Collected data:
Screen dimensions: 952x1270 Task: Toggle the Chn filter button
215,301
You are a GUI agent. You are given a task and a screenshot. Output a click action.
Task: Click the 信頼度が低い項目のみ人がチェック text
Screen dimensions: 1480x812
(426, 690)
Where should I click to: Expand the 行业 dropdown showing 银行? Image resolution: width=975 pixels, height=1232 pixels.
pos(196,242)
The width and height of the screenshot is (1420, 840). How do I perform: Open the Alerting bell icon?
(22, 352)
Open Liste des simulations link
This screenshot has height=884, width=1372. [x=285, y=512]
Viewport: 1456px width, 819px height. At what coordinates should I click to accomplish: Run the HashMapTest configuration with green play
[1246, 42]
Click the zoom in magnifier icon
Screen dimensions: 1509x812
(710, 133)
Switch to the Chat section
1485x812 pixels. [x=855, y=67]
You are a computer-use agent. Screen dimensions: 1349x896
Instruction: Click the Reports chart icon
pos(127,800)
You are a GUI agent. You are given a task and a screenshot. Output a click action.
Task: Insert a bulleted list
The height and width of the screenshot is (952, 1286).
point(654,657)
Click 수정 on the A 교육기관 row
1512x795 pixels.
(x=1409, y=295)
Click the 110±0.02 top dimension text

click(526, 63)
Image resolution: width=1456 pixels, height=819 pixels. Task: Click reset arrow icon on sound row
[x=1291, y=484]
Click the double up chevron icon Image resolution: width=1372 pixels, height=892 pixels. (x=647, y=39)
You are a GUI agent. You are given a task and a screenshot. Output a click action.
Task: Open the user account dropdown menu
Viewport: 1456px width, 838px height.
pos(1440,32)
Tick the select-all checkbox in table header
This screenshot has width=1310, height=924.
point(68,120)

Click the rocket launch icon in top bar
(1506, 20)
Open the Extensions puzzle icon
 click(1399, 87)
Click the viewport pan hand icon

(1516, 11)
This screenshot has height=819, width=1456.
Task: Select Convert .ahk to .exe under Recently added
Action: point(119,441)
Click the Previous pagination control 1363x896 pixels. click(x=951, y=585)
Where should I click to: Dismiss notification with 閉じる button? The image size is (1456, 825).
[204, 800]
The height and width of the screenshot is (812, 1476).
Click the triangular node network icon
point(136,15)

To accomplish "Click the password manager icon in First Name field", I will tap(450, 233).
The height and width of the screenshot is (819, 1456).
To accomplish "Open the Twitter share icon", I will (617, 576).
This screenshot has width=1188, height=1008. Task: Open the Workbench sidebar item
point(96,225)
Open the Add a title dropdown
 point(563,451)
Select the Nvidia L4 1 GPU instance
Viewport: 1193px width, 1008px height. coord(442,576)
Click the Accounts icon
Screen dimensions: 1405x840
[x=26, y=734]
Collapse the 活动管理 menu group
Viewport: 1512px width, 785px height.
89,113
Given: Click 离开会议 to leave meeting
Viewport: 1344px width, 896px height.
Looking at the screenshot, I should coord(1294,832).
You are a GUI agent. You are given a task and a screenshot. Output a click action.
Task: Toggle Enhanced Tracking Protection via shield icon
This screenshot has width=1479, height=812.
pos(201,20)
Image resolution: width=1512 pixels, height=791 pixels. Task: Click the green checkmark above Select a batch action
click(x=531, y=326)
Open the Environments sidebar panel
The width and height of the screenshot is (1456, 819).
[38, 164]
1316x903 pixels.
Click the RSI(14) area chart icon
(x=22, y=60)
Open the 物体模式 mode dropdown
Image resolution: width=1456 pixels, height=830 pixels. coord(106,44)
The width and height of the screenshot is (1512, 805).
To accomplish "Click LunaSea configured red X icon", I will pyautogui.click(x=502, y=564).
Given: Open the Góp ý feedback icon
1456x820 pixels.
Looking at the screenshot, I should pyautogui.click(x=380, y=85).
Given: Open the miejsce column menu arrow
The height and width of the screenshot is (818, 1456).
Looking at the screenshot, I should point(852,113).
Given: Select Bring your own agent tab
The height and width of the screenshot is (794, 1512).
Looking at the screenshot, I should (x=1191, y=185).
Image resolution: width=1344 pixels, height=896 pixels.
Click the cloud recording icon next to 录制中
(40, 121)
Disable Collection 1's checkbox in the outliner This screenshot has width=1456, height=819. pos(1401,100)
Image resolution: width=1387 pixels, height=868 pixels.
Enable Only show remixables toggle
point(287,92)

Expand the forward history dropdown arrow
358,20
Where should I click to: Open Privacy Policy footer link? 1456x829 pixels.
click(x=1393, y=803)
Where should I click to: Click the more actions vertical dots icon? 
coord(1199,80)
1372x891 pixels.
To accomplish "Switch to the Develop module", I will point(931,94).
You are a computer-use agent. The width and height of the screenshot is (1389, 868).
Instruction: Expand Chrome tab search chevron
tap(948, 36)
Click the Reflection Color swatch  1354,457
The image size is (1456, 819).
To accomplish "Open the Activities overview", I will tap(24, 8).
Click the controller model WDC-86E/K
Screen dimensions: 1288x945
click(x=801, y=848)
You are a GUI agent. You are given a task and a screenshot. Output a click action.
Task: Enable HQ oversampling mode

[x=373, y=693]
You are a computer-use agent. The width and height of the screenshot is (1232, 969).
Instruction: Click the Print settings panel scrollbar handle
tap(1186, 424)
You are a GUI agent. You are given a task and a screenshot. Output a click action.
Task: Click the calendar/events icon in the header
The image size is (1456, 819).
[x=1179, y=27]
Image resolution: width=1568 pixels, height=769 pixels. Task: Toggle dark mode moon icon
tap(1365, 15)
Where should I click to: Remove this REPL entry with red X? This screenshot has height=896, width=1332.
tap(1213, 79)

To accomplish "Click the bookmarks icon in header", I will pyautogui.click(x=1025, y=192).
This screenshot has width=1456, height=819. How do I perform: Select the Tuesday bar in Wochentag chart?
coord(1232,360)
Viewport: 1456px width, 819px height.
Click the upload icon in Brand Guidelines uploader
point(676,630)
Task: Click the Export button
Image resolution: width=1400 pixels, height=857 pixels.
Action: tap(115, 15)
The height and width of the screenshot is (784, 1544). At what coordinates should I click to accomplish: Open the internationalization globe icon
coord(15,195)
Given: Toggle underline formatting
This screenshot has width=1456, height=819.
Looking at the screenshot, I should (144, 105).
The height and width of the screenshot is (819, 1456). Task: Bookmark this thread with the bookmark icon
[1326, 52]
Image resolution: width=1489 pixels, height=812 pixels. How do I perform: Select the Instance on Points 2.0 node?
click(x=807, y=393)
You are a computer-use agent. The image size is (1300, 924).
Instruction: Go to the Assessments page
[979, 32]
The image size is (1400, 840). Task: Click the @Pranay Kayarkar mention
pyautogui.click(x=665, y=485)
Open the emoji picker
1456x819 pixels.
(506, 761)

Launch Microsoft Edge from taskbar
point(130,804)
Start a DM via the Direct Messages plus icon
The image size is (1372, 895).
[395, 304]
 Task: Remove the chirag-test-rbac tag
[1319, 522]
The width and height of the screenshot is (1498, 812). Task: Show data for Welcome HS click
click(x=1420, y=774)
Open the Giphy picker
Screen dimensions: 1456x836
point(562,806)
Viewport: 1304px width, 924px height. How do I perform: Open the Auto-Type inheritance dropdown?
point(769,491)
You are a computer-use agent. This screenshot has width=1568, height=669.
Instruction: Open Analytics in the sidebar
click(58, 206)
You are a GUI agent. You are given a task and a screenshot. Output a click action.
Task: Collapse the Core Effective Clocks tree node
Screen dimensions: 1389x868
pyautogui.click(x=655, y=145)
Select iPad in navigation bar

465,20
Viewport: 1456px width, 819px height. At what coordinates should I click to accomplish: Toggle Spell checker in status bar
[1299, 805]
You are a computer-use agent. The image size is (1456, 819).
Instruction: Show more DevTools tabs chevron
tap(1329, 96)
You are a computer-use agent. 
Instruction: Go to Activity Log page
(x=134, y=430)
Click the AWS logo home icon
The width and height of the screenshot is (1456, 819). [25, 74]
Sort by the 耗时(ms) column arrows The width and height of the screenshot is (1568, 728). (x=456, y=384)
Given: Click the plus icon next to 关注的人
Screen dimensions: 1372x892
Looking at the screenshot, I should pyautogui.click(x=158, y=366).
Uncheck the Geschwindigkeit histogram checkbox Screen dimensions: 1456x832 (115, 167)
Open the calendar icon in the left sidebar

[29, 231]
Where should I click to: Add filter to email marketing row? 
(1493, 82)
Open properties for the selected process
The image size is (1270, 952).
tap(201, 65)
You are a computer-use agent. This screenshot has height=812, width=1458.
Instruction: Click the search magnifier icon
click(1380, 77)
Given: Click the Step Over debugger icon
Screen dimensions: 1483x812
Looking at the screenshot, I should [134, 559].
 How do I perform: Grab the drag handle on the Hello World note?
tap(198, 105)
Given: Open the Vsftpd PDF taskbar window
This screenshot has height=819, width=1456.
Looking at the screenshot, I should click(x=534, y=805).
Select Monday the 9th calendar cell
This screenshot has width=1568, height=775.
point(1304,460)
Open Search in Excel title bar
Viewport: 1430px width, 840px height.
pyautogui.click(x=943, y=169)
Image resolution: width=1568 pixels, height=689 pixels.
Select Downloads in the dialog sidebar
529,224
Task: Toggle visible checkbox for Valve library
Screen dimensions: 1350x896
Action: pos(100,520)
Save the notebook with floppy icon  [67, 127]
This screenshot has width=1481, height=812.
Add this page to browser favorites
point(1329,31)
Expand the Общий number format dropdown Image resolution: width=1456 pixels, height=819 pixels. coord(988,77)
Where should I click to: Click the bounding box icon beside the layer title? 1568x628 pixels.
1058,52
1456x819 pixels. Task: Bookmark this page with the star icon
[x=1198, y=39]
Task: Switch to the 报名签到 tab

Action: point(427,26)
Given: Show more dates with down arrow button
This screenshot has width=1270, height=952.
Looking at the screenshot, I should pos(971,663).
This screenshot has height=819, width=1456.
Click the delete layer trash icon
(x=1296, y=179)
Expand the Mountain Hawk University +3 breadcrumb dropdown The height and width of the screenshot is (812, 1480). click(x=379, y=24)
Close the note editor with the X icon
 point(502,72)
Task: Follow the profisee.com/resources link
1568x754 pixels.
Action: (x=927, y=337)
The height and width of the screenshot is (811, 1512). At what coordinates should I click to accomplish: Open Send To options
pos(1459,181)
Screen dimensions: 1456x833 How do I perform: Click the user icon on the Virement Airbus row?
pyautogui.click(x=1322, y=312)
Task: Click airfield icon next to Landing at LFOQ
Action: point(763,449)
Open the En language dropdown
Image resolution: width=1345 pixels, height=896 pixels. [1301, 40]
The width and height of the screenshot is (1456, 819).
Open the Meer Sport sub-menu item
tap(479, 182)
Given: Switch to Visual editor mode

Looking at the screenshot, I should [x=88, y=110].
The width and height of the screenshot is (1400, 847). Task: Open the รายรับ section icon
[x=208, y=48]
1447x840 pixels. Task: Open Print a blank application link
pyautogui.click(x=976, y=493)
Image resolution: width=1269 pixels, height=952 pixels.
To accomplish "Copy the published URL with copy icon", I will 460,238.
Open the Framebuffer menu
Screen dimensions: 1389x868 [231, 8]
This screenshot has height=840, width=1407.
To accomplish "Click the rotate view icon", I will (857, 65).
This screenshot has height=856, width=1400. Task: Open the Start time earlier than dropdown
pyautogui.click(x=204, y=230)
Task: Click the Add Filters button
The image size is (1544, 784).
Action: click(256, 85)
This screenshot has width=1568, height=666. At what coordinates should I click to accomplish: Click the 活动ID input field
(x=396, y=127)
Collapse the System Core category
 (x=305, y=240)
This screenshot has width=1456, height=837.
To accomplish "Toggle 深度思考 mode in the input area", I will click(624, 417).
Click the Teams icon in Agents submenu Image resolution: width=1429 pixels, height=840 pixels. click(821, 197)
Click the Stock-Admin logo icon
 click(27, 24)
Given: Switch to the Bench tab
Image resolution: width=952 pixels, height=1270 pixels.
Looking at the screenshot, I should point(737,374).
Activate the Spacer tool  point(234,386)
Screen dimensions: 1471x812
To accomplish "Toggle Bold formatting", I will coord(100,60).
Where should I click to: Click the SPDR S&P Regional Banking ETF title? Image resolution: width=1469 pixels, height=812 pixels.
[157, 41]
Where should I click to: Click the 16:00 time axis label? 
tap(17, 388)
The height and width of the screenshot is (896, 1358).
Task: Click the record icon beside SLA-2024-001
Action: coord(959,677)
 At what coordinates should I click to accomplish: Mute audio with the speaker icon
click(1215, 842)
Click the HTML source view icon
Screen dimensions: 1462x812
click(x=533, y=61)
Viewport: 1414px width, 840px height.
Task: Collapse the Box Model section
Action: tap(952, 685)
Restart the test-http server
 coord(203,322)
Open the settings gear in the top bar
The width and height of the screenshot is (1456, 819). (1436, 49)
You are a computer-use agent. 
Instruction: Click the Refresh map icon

→ **Aim of the exercise**: Using the records, find the number of lines in which the string "computer" occurs. Reply with that number alone.

→ **Task answer**: 9